■ **Sayfa alıntısı**:

Ukrayna harap olurken, NATO seyretti, Batı “sert açıklamalar” yaptı; o kadar!

Putin, “Egemenlik” olarak “Sovyet Sosyalist Cumhuriyetler Birliği (SSCB) sınırları’ hayalini gerçekleştirme” yolunda bir adım daha attı… Batı’nın “yaptırım” açıklama ve uygulamalarından öteye “ne yapacağı” merakla bekleniyor…

Korkulan oldu ve Rus ordusu Ukrayna’nın doğusuna girdi. Günlerdir süren gerilim Rus lider Vladimir Putin’in Ukrayna’nın doğusundaki Donbas’a özel askeri operasyon başlattıklarını duyurmasıyla birlikte zirveye ulaştı. Savaş dünyayı bir kez daha sarstı. Rusya’nın başlattığı askeri harekat sadece Ukrayna’nın doğusuyla sınırlı kalmadı, ülkenin başkent Kiev dahil pek çok kentinde patlama sesleri geldi. Putin’in Ukrayna’ya askeri operasyon başlatmasının ardından Avrupa’dan sert yaptırım uygulanacağı açıklamaları geldi. Ukrayna Türkiye’den Boğazları kapatmasını talep etti.

Rusya’nın Ukrayna’ya karşı başlattığı askeri harekat, başta bölge ülkeleri olmak üzere dünyada deprem etkisi yaşattı. Batılı ülkeler farklı cephelerden Ukrayna’ya giren Rusya’yı ekonomik yaptırımlarla abluka altına almaya çalışıyor.

Rusya Devlet Başkanı Vladimir Putin, “Rusya’nın Ukrayna’yı işgal planı bulunmadığını” açıkladı ve askeri harekatın bu ülkeyi “Nazizm ve militarizmden arındırılmayı” hedeflediğini savundu.

■ **Görevin amacı**: Rusya'nın Ukrayna'ya karşı başlattığı harekâtı anlatan metinde "Korkulan oldu ve" sözcükleriyle başlayıp "altına almaya çalışıyor." sözcüklerine kadar süren bölümü harfi harfine yazıya geçirin.

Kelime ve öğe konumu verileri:
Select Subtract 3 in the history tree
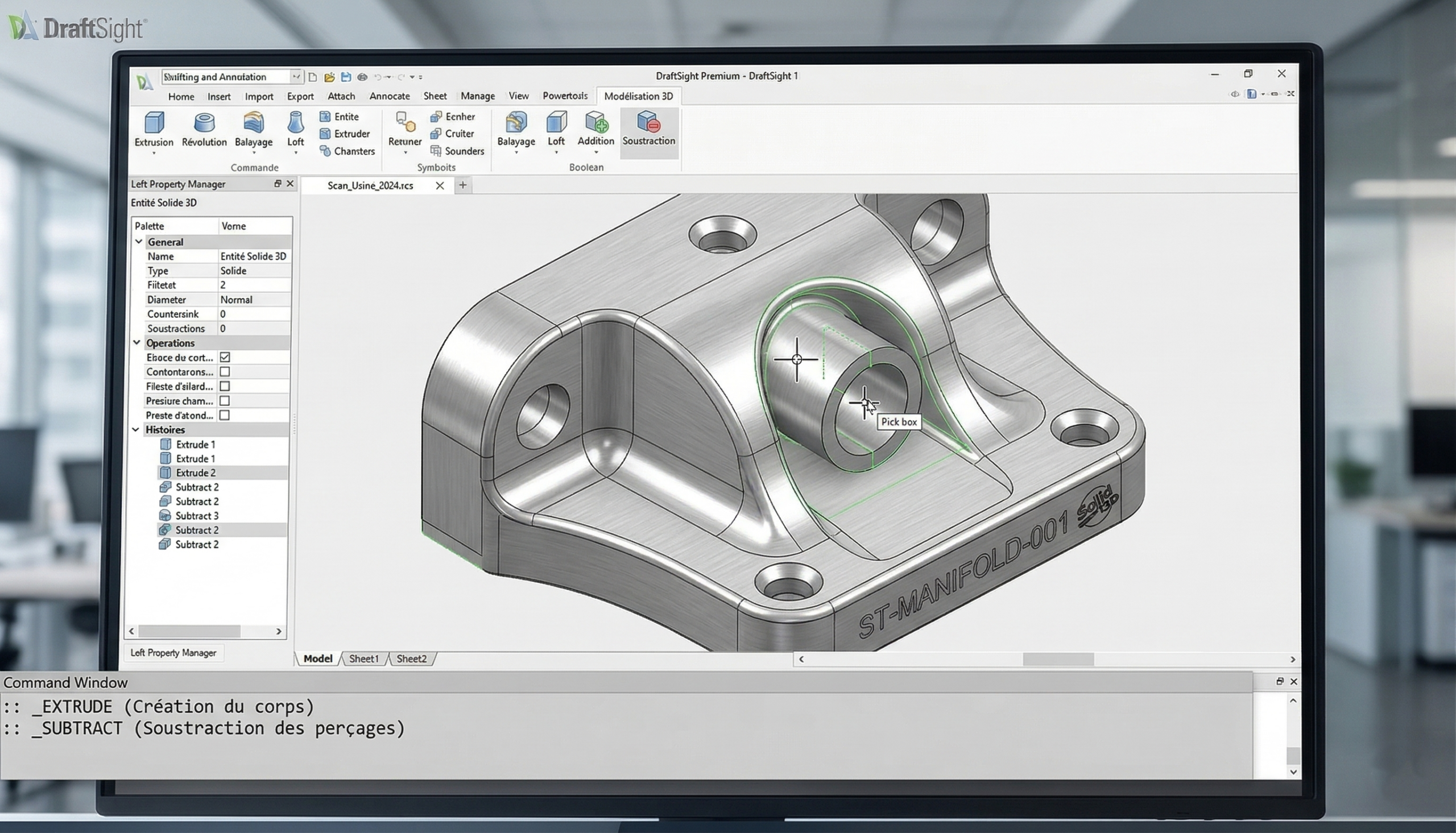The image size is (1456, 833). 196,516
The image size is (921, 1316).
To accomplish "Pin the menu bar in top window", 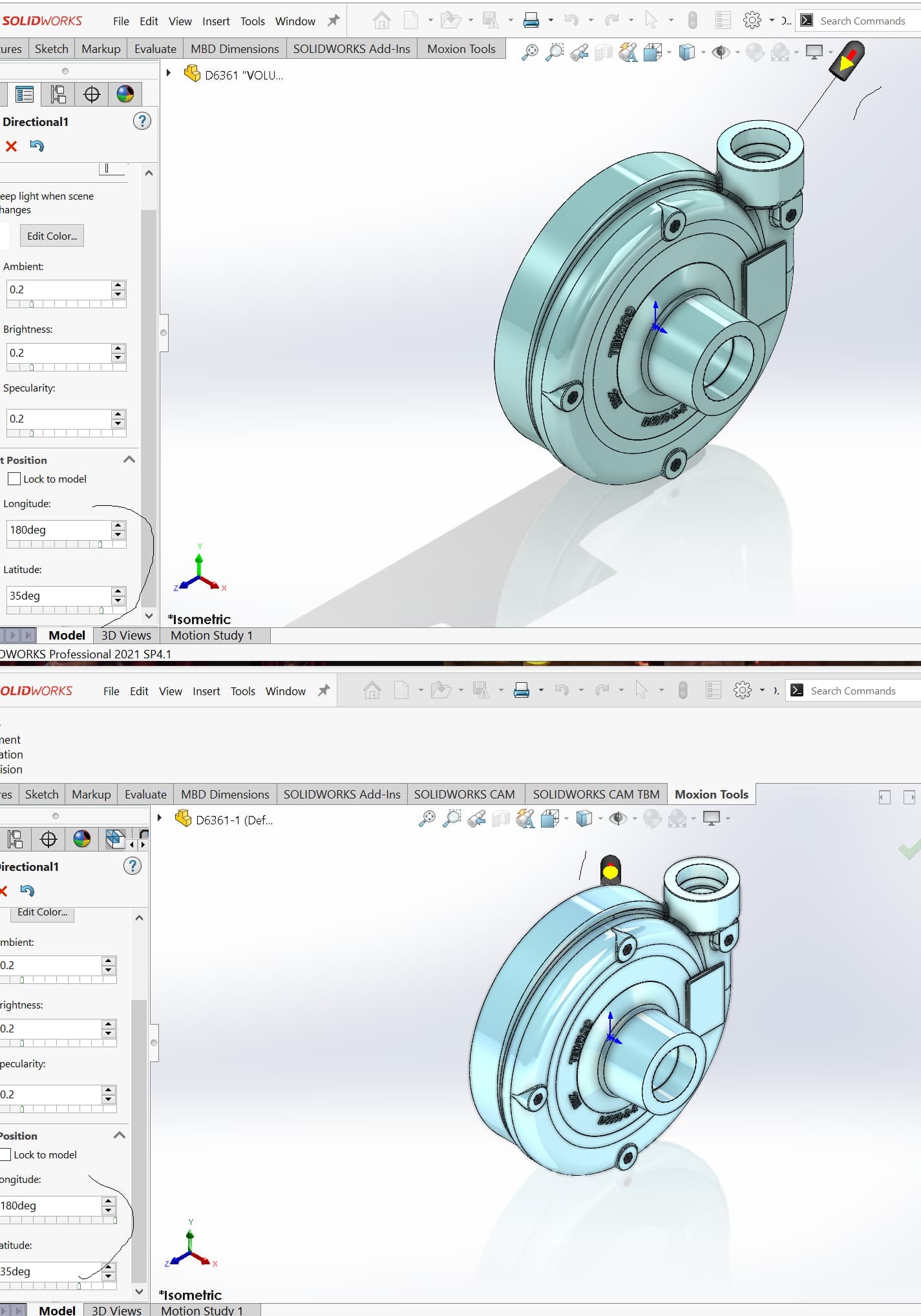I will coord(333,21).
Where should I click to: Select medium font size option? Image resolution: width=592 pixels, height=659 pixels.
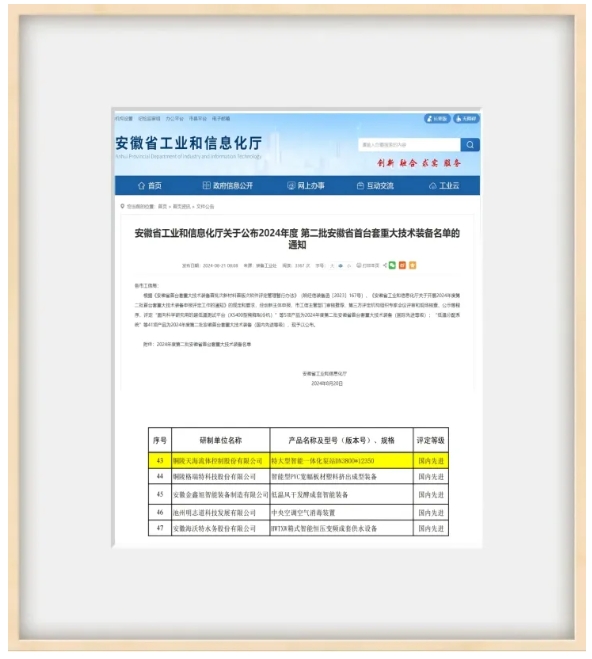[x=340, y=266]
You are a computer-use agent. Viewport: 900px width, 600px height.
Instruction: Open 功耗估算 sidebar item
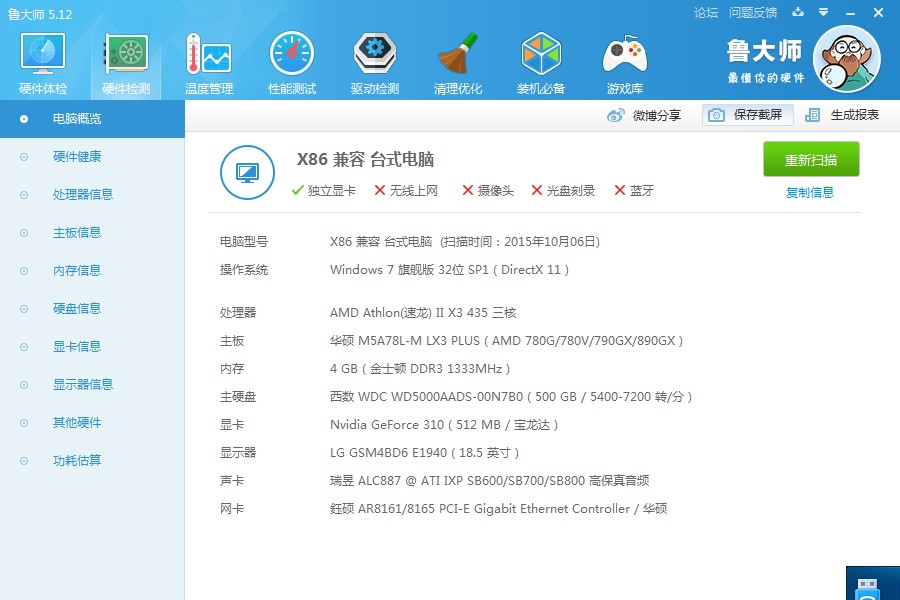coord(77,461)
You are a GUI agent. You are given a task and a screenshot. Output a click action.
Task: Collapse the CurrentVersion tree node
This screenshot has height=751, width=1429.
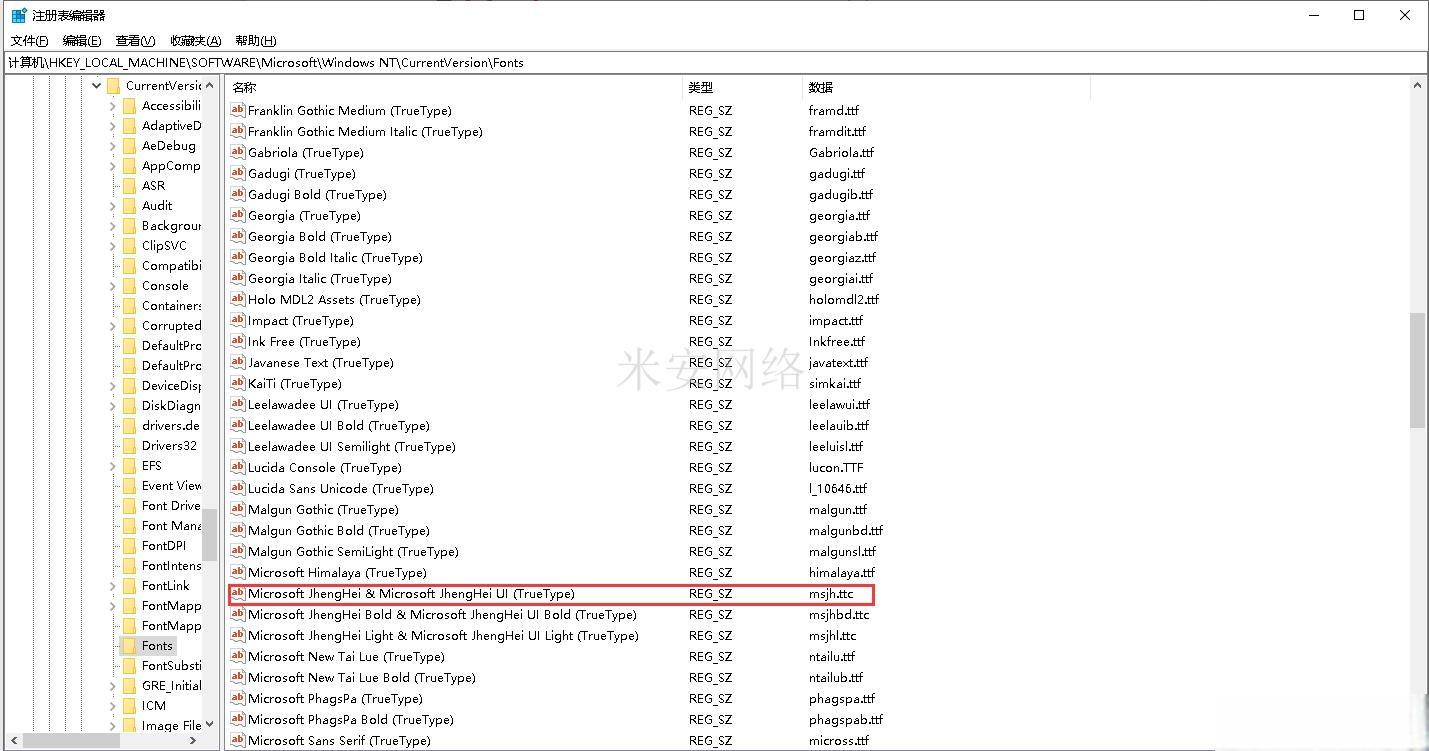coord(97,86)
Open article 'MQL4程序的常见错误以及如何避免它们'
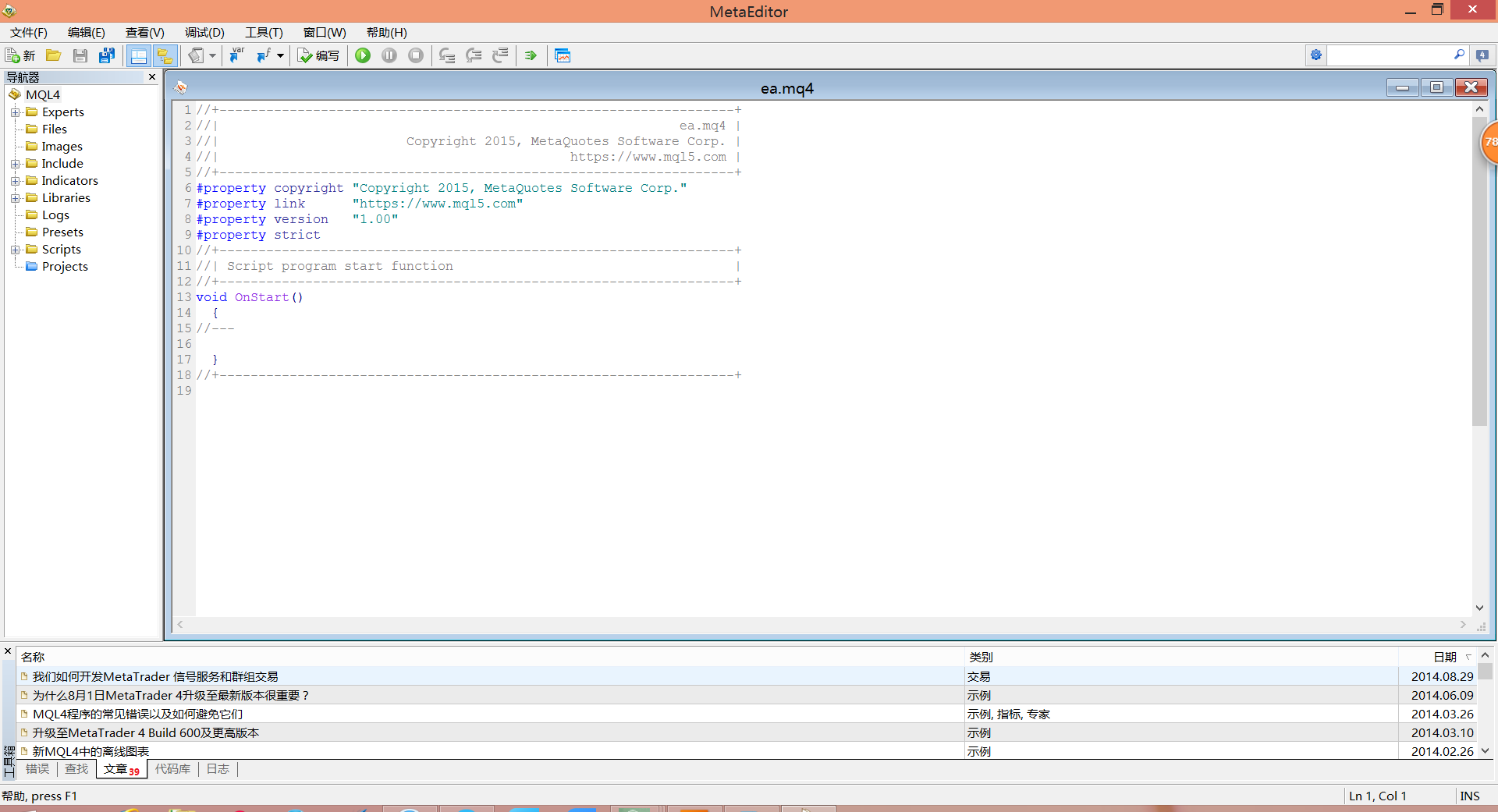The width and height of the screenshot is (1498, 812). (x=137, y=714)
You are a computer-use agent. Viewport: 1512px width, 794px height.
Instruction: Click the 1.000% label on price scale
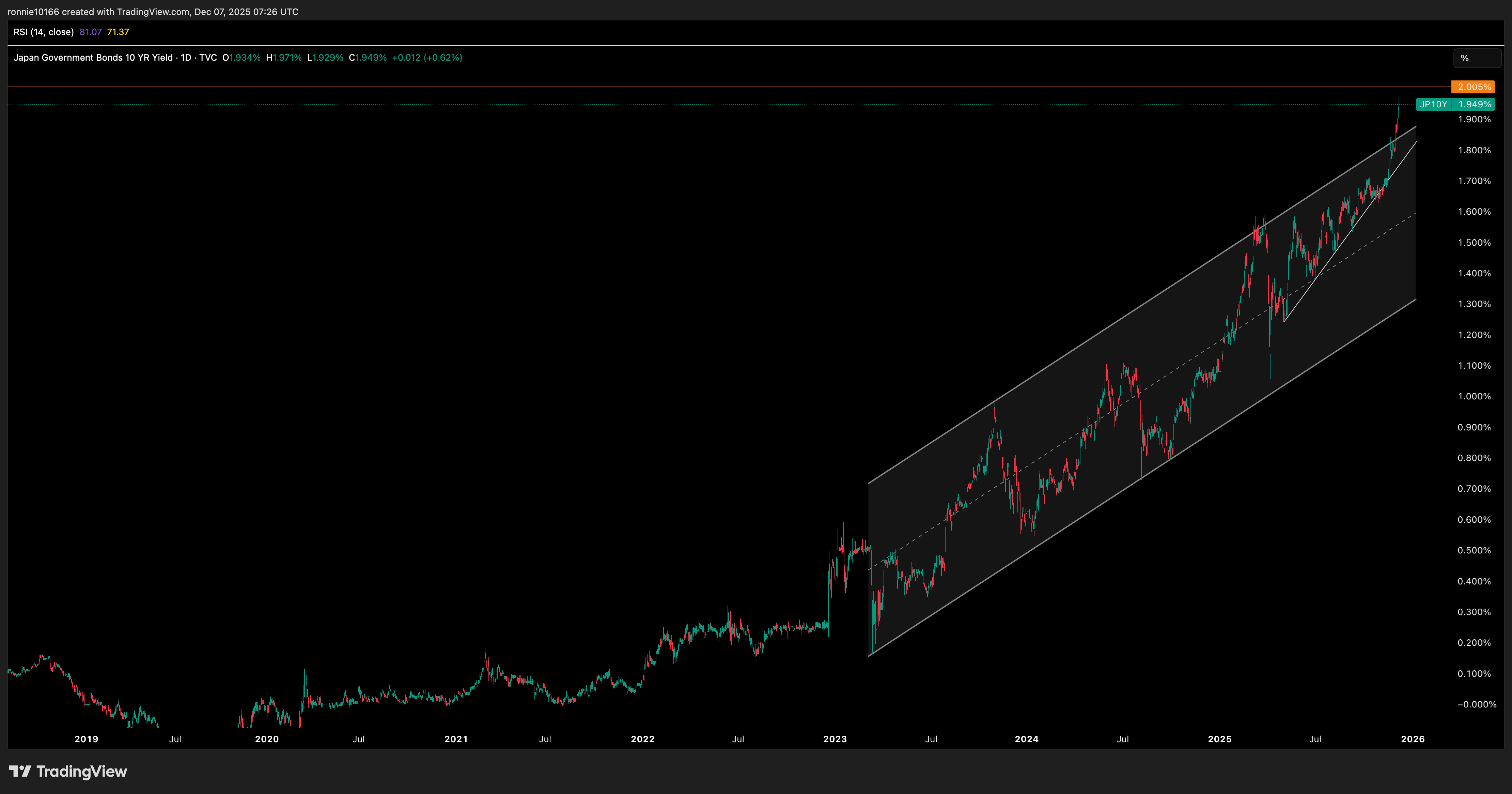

■ **Görev sonucu**:
Korkulan oldu ve Rus ordusu Ukrayna’nın doğusuna girdi. Günlerdir süren gerilim Rus lider Vladimir Putin’in Ukrayna’nın doğusundaki Donbas’a özel askeri operasyon başlattıklarını duyurmasıyla birlikte zirveye ulaştı. Savaş dünyayı bir kez daha sarstı. Rusya’nın başlattığı askeri harekat sadece Ukrayna’nın doğusuyla sınırlı kalmadı, ülkenin başkent Kiev dahil pek çok kentinde patlama sesleri geldi. Putin’in Ukrayna’ya askeri operasyon başlatmasının ardından Avrupa’dan sert yaptırım uygulanacağı açıklamaları geldi. Ukrayna Türkiye’den Boğazları kapatmasını talep etti.

Rusya’nın Ukrayna’ya karşı başlattığı askeri harekat, başta bölge ülkeleri olmak üzere dünyada deprem etkisi yaşattı. Batılı ülkeler farklı cephelerden Ukrayna’ya giren Rusya’yı ekonomik yaptırımlarla abluka altına almaya çalışıyor.